*** Opening of Records provided ***

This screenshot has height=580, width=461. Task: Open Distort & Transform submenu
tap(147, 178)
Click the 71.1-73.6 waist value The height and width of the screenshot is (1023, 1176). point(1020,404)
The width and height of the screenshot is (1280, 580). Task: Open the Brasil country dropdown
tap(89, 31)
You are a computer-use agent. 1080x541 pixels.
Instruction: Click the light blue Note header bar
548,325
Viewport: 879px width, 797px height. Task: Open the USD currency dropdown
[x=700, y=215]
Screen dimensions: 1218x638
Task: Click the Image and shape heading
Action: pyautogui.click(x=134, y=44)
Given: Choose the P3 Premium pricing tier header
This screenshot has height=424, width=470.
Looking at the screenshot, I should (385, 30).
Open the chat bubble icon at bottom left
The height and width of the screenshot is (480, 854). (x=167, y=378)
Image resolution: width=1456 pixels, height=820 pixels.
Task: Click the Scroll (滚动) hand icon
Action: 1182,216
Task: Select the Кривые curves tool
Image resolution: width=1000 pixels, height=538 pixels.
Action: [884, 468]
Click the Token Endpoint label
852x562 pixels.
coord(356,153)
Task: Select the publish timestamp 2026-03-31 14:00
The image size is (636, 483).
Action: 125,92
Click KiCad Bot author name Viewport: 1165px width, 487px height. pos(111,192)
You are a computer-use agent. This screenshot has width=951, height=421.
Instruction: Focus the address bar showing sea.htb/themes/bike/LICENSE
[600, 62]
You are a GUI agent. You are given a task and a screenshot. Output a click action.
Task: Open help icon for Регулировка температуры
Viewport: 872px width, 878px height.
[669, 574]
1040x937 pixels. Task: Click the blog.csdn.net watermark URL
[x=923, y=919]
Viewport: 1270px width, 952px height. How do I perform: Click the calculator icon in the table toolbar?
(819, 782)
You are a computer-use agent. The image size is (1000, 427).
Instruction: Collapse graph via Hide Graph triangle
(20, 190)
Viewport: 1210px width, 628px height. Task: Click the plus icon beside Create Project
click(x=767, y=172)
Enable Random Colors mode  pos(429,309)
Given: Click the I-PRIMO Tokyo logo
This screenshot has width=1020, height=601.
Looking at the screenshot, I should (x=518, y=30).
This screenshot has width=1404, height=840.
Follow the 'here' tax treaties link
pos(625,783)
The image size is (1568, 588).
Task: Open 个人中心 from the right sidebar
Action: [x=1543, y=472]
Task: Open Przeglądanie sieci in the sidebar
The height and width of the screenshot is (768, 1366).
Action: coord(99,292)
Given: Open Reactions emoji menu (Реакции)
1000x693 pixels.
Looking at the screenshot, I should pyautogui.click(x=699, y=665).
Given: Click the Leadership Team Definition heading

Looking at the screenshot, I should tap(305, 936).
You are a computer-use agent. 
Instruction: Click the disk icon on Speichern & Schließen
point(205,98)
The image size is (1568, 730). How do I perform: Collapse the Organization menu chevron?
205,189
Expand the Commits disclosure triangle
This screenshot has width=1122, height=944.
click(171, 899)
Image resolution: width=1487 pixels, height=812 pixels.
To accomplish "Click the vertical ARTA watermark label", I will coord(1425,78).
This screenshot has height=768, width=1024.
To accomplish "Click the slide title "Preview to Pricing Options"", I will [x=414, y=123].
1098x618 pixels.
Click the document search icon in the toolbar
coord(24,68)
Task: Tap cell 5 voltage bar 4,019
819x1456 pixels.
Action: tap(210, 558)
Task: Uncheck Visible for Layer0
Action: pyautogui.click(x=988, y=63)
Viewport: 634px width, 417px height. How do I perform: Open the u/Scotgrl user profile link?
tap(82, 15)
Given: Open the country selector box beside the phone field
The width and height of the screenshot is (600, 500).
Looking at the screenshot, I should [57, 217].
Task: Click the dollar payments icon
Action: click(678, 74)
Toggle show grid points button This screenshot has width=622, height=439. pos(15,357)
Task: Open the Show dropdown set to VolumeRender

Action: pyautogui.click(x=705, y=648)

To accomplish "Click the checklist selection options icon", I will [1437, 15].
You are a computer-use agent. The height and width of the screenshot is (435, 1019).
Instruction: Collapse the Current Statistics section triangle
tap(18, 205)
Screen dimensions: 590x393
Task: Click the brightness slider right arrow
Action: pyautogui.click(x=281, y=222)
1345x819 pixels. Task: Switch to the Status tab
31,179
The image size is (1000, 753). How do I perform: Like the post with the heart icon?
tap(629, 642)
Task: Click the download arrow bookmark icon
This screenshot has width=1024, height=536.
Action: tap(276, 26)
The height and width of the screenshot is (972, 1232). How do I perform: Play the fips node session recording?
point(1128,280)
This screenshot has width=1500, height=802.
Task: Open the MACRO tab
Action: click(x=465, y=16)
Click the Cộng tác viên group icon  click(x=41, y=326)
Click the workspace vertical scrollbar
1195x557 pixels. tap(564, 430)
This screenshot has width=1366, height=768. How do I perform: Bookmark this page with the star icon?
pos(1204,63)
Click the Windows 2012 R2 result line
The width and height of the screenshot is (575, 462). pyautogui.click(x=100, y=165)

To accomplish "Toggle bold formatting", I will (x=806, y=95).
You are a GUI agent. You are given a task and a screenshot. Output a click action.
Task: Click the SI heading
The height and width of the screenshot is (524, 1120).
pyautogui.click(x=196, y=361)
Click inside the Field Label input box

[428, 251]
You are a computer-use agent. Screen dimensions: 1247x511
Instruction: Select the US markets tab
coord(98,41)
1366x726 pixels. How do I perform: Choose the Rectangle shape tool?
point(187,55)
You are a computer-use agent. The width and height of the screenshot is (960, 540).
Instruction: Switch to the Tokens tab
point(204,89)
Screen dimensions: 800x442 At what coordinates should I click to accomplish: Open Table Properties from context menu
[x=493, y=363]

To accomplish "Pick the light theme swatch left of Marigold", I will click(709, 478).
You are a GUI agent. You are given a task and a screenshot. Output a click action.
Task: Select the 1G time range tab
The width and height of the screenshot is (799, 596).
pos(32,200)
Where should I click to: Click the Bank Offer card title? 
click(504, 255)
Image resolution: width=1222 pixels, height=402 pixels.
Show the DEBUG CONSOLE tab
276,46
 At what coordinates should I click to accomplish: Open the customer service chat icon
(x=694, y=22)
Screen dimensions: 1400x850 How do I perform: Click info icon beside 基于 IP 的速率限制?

*** Close of Records provided ***

Work request
Up to and including the line with "Given: Choose the", output every line of the records above exactly, starting from the first; output nothing else.

Exercise result
This screenshot has height=580, width=461. Task: Open Distort & Transform submenu
tap(147, 178)
Click the 71.1-73.6 waist value The height and width of the screenshot is (1023, 1176). point(1020,404)
The width and height of the screenshot is (1280, 580). Task: Open the Brasil country dropdown
tap(89, 31)
You are a computer-use agent. 1080x541 pixels.
Instruction: Click the light blue Note header bar
548,325
Viewport: 879px width, 797px height. Task: Open the USD currency dropdown
[x=700, y=215]
Screen dimensions: 1218x638
Task: Click the Image and shape heading
Action: pyautogui.click(x=134, y=44)
Given: Choose the P3 Premium pricing tier header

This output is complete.